Известно, как резко разделялись литература и фольклор. Лишь в летопись
проникали фольклорные предания, но это были исторические легенды, которые
воспринимались как быль. Теперь же в высокую литературу входит несомненно
сказочный сюжет. Это стало возможным лишь в обстановке Предвозрождения,
когда начинает разрушаться жесткая система литературных жанров. Впрочем,
повесть эта, несомненно, осложнена и типично книжными мотивами: вспомним
хотя бы латинство Несмеяна или заимствованный из «Сербской Александрии»
эпизод с тремя золотыми чашами, которые Борзосмысл берет у Несмеяна
для себя, отца и раба со словами: «Царево даяние не ходит вспять», но
в дальнейшем это «царево даяние» не играет никакой роли[7].
Итак, литература XV в. представляет собой очень сложное явление. В
это время необычайно расширяется мировоззренческий кругозор: создаются
обширные летописные и хронографические своды, в сферу литературных интересов
входят отголоски античного эпоса. В книжной традиции получают широкое
распространение так называемые энциклопедические сборники, содержавшие
разного рода справочные статьи: сведения исторического характера (хронологические
выкладки, перечни императоров, деятелей церкви), географические и астрономические
сведения.
Расширяется диапазон тем и мотивов: в литературу проникают элементы
чистой занимательности (приключения и фантастика в «Сербской Александрии»,
зловещие, но занимательные анекдоты «Повести о Дракуле», удивительная
история юного Борзосмысла); получает права литературного гражданства
тема чувственной любви (в «Сербской Александрии» и особенно в сказаниях
о Троянской войне).
Эмоциональная жизнь персонажей изображается по-разному: то этикетно
велеречиво (как в житиях, в «Сказании о Мамаевом побоище», в «Сербской
Александрии»), то с удивительно искренней непосредственностью (как в
«Житии Михаила Клопского»). Психологизм, пусть даже «абстрактный психологизм»,
присущ почти всем без исключения повествовательным жанрам. Эмоционально-экспрессивный
стиль, проявившийся первоначально в агиографии, начинает завоевывать
все более широкие сферы, он решительно вторгается в XV в. и в историческое
повествование.
Наконец, литература рассматриваемого периода соединяет в себе памятники
разных литературных тенденций: «Повесть о Дракуле», «Повесть о Басарге»,
некоторые новгородские жития отражают стремление своих создателей отойти
от канонов традиционных жанров как в структуре своих сюжетов, так и
в речевых средствах.
Все эти тенденции, как можно было бы ожидать, подводили русскую литературу
к новому этапу ее развития — к русскому Ренессансу.
[1] См.: Лихачев Д. С. Культура Руси времени Андрея
Рублева и Епифания Премудрого (конец XIV — начало XV в.).
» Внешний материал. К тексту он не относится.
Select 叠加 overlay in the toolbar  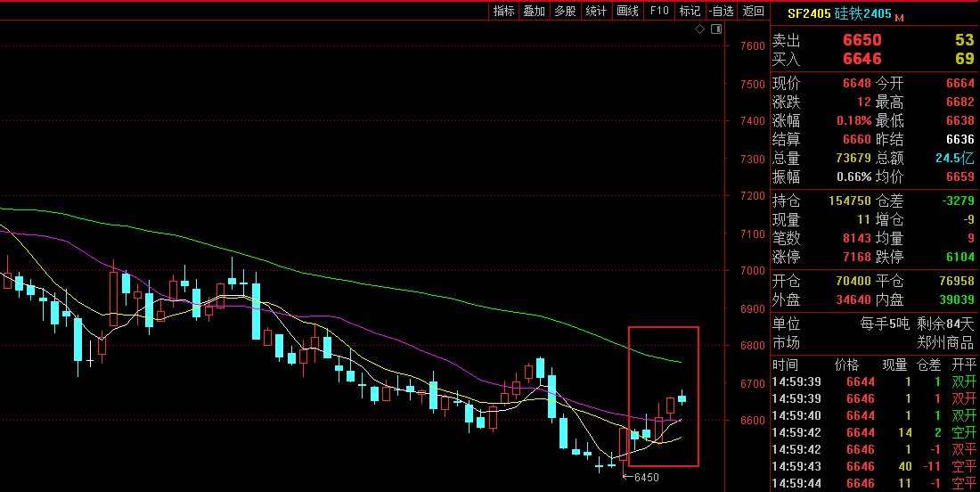coord(534,11)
М.-Л., 1962; он
же. Развитие русской литературы X-XVII веков. Эпохи и стили. Л., 1973, гл.
2.
[2] Лихачев Д. С. Культура Руси времени Андрея Рублева
и Епифания Премудрого. М.-Л., 1962, с. 53-54.
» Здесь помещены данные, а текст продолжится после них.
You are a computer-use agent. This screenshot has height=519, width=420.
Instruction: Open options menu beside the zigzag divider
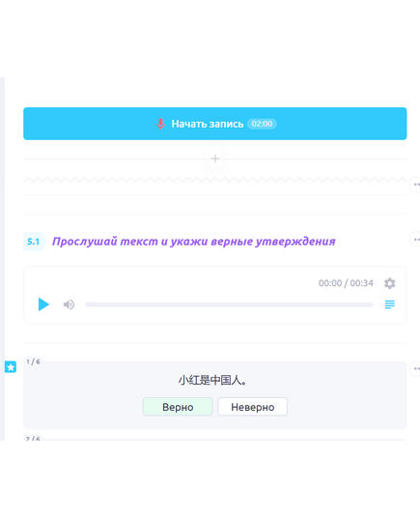pyautogui.click(x=416, y=185)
[3] Ключевский В.О. Древнерусские жития святых как исторический
источник. М., 1871, с. 166.
[4] См. об этом: Лихачев Д. С.
Человек в литературе Древней Руси. М., 1970, гл. 4; Дмитриев Л. А. Нерешенные
вопросы происхождения и истории экспрессивно-эмоционального стиля XV
в. — ТОДРЛ. М.-Л., 1964, т. XX.
[5] См.: Истоки русской беллетристики. Л., 1970, с. 378-380. Исследователь
древнерусской литературы Я. С. Лурье полагает, что «Повесть о Дракуле» могла
быть написана русским дипломатом Федором Курицыным, посетившим в составе посольства
Венгрию. Там он мог слышать предания о Дракуле и использовать их в своей повести.
Почти все эпизоды русской версии имеют аналогию в немецких и венгерских повествованиях
о Дракуле.
[6] С мальчиком идут отец и слуга, хотя оба они в дальнейшем не
играют никакой роли.
[7] В «Сербской Александрии» есть такой
эпизод: Александр, явившийся к персидскому царю Дарию под видом македонского
посла, прячет за пазуху каждую чашу, из которой пьет на пиру, объясняя, что
таков македонский обычай. Этот поступок имеет смысл: чаши послужат Александру
доказательством, что он якобы послан Дарием «стражу утвердити», и городские
«вратари» выпустят спасающегося от погони героя из персидской столицы.